In contrast with, or in addition to calculations and extrapolations, an alternative approach to objective evaluation of the health effect of low doses of asbestos is available: to relate the finding of pulmonary health or disease to the lung burden, as represented by the kinds and numbers of fibres present in the lung tissue. The rationale of this approach is that in the case of a durable mineral like asbestos the fibres found in the lung should reasonably well reflect the relevant past exposure, both qualitatively and quantitatively, and that it should be possible to identify objectively past low exposures and evaluate their effect or lack of effect on health.

In was demonstrated and repeatedly confirmed in the lungs from autopsies that there are significant differences: very high numbers of asbestos fibres were found in the lungs of persons with cancer and with asbestosis (with or without cancers), much less in persons with no asbestos-linked disease but with past occupational exposure to asbestos, and still less in persons with no asbestos-linked disease and no occupational exposure to asbestos. The differences between the groups were found to be in orders of magnitude with virtually no overlapping. The strength of the evidence has been such that some scientists argue that, whatever disease is in a person with low numbers of fibres in the lungs, that this disease is unlikely to be caused by asbestos and must have had another cause. That there is no "asbestos cancer" with less than 0.5-1 million fibres/g of lung tissue (which is considered the upper limit of the low burden found in those not occupationally exposed).
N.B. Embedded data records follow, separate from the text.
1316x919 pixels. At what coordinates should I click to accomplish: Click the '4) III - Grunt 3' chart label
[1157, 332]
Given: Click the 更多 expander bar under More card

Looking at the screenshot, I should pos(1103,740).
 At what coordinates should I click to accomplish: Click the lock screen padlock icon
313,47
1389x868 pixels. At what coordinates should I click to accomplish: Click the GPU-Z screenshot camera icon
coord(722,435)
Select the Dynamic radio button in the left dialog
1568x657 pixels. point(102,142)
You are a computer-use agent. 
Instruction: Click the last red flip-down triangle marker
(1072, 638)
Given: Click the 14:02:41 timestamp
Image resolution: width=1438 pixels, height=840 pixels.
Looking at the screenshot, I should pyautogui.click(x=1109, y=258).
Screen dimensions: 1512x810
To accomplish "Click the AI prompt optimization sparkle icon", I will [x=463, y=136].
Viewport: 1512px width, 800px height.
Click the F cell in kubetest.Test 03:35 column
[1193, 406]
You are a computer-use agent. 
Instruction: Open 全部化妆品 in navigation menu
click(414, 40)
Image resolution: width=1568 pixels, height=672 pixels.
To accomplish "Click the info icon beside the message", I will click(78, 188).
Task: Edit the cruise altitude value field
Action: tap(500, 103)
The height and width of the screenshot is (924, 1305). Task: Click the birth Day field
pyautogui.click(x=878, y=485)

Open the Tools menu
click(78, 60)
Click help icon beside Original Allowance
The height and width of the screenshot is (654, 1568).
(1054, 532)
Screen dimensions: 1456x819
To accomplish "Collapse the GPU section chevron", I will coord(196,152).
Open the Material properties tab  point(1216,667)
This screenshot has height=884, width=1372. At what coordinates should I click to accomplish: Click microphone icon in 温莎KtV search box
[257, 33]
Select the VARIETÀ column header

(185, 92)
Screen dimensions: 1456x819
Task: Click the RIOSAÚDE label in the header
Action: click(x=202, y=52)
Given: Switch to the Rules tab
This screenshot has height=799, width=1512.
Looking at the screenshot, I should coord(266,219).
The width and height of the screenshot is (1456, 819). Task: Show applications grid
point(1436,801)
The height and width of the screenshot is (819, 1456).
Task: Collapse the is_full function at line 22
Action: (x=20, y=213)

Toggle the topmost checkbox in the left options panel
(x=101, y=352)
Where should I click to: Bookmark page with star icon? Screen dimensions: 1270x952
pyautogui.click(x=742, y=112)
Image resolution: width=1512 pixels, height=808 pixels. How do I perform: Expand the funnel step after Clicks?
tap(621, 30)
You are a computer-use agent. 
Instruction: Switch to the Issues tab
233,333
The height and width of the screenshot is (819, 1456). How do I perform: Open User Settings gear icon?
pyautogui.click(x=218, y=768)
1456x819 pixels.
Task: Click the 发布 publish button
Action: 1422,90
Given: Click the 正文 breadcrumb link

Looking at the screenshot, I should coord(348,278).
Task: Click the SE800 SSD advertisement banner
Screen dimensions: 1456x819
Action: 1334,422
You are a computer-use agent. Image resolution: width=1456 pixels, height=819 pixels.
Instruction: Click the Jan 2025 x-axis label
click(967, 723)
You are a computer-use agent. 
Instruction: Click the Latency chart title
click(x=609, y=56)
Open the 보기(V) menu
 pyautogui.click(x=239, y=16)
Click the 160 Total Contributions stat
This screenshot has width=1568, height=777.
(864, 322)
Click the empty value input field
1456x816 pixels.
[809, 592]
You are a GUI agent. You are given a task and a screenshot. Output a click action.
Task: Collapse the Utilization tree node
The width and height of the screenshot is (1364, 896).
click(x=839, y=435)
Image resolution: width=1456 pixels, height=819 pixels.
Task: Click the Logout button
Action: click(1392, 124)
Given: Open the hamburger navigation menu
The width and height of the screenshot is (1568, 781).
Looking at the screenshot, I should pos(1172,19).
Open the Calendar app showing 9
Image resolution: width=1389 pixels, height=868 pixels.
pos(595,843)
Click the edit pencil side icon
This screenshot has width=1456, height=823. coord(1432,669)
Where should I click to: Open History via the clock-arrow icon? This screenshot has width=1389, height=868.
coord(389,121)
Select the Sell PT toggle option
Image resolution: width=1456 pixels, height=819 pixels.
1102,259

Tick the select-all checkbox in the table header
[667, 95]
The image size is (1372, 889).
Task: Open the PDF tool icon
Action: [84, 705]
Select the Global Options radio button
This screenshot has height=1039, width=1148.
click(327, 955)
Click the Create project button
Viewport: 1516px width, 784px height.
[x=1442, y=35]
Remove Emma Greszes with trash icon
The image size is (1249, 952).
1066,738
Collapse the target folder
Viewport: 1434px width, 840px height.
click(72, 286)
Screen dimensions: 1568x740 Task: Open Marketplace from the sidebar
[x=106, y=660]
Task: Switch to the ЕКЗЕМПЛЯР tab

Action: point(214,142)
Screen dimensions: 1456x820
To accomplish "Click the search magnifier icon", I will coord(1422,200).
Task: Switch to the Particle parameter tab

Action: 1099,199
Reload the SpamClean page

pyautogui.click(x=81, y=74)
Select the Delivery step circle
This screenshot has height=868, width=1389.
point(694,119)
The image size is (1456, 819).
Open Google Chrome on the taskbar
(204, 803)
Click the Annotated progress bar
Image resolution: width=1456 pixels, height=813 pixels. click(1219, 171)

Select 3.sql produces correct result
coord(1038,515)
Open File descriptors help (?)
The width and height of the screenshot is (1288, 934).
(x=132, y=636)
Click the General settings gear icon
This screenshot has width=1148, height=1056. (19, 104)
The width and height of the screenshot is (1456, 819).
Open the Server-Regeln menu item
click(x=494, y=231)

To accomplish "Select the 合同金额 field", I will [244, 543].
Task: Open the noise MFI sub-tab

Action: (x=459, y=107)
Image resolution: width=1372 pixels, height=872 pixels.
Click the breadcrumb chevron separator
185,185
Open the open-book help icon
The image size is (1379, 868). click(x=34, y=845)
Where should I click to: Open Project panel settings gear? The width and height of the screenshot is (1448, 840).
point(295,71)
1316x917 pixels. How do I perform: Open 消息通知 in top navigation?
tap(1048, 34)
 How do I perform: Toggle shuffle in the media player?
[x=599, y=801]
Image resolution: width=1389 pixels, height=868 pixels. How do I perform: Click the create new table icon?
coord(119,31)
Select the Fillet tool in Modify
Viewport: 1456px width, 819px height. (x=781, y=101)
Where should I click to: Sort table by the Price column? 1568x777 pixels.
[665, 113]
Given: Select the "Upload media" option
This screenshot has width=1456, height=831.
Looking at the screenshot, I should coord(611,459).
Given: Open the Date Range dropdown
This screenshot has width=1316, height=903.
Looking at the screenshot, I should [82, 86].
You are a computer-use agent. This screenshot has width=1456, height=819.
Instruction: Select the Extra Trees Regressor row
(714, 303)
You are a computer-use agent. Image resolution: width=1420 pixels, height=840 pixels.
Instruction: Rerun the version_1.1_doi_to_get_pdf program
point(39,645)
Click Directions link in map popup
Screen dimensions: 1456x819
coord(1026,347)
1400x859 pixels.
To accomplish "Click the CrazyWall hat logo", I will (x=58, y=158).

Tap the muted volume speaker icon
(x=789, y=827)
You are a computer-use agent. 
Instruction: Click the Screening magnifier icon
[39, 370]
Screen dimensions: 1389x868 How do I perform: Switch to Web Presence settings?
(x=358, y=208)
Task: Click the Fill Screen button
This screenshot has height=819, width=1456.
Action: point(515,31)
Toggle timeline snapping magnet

Obviously, these conclusions are valid only with certain precautions: the fibres may be very unevenly distributed through the lungs, and very different readings may be obtained from various parts of the same lung. This particularly applies to results of biopsies. A standardised technique for tissue sampling, preparing and counting the fibres is required if the quantitative results even from the post-mortem lungs are to be compared between laboratories. The fibres, mainly the very small ones, migrate through the lungs and through the body. Has their presence in some locations relevance to disease or is it a simple consequence of their mobility? The various kinds of asbestos have various durability. Chrysotile seems to disappear gradually from the living lung, whereas the amphiboles mostly remain. When death occurred long after exposure had ceased, then even when past exposure was limited to mining chrysotile, more admixed tremolite than chrysotile was found in the lungs. When there had been mixed exposure to chrysotile and amosite or crocidolite, then again much more amphibole was found in the lung than chrysotile. Also, in persons not occupationally exposed to asbestos, among the few fibres found in the lungs are almost only amphiboles, although 95% of asbestos mined and used is chrysotile.

With these limitations in mind, however, the assessment and measuring of the lung burden appears to be a promising approach. It may offer an objective measure of the dose required to produce one or another asbestos-related disease, or a dose which produces no disease, and enables us to assess the levels of past exposures leading to the lung dose in question. If this is achieved, perhaps the gap in the dose-response curve left by epidemiology can be filled by data rather than by extrapolation. Then an answer may be found to the very practical question: Is there a tolerable level of exposure to asbestos, and if so, what is that level?

Somewhat similar information on lung burden can be obtained by bronchopulmonary lavage. The information is less direct than counting asbestos bodies or fibres in the lung tissue, but can be gained during life, and the result reflects more uniformly the situation of the whole lung than biopsy.

Animal experiments have not added much information about asbestos-linked pulmonary cancer, mainly because inhalation studies did not produce many cases of bronchogenic carcinoma.

Neither animal experiments nor epidemiology have been able to show convincingly any substantial difference in pulmonary carcinogenicity between the various kinds of asbestos, between chrysotile and the amphiboles. All kinds have proved to be carcinogenic and excess of pulmonary cancer was found even in exposure to anthophyllite, although this amphibole has never been shown to cause mesothelioma in man.